He crouched, a knife leaping into his hand, but he was no longer the target. The Werewolf reared back and jumped for Cory.

  Kurtz was faster, throwing his body in between and slamming into the Were’s head as Cory sidestepped away. The private grabbed a handful of fur and started stabbing with the other hand. Thrust after thrust. The Werewolf yipped and looked for a place to bite, but Kurtz wore his body armor and its fangs couldn’t penetrate the Kevlar, not at the angle it had.

  The private held its head tightly into his chest as it started to buck and pull backward, like a monster dog playing tug-of-war. He stabbed it in the neck again, but wasn’t finding a vulnerable point. A shot rang out as Cory had recovered his carbine and fired into the creature’s haunches.

  It yelped from the pain, but refused to give in. Kurtz pulled it tighter to him, thrusting from behind the thing’s skull and driving the blade into its brain.

  The Werewolf flopped to the ground, pulling Kurtz with it. It changed into a rough looking man and then started to wither. Kurtz pushed it away from him, crawling backwards to lean against the wall. Cory’s glowing blue eyes watched him.

  “Destiny Chase,” he forced himself to say.

  Cory shook her head. “You’re injured,” she said. Bites and scrapes. Kurtz hadn’t seen that one of the fangs and ripped through the side of his bicep, clipping his brachial artery. When he lifted his arm, blood spurted across his chest. He watched it dumbly. A second spurt, close to the first.

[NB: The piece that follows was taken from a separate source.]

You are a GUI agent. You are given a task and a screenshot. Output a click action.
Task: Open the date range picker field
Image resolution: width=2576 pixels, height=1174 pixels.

  He clamped his arm to his side, but his strength was waning. Cory dove for him, hands out. She concentrated, taxing herself to the limit. Her nanocytes glowed blue as they left her body and healed the young private. With the artery sealed and the skin sewing itself back together, the glow faded and Cory slumped across Kurtz’s lap.

  He had already passed out, head on his chest, wedged into the debris from the building’s demise. A comm device started to buzz.

  ***

  Terry jumped from landing to landing as he raced down the stairs. Had there been an opening, he would have jumped the last five flights, taking his chances in order to save time.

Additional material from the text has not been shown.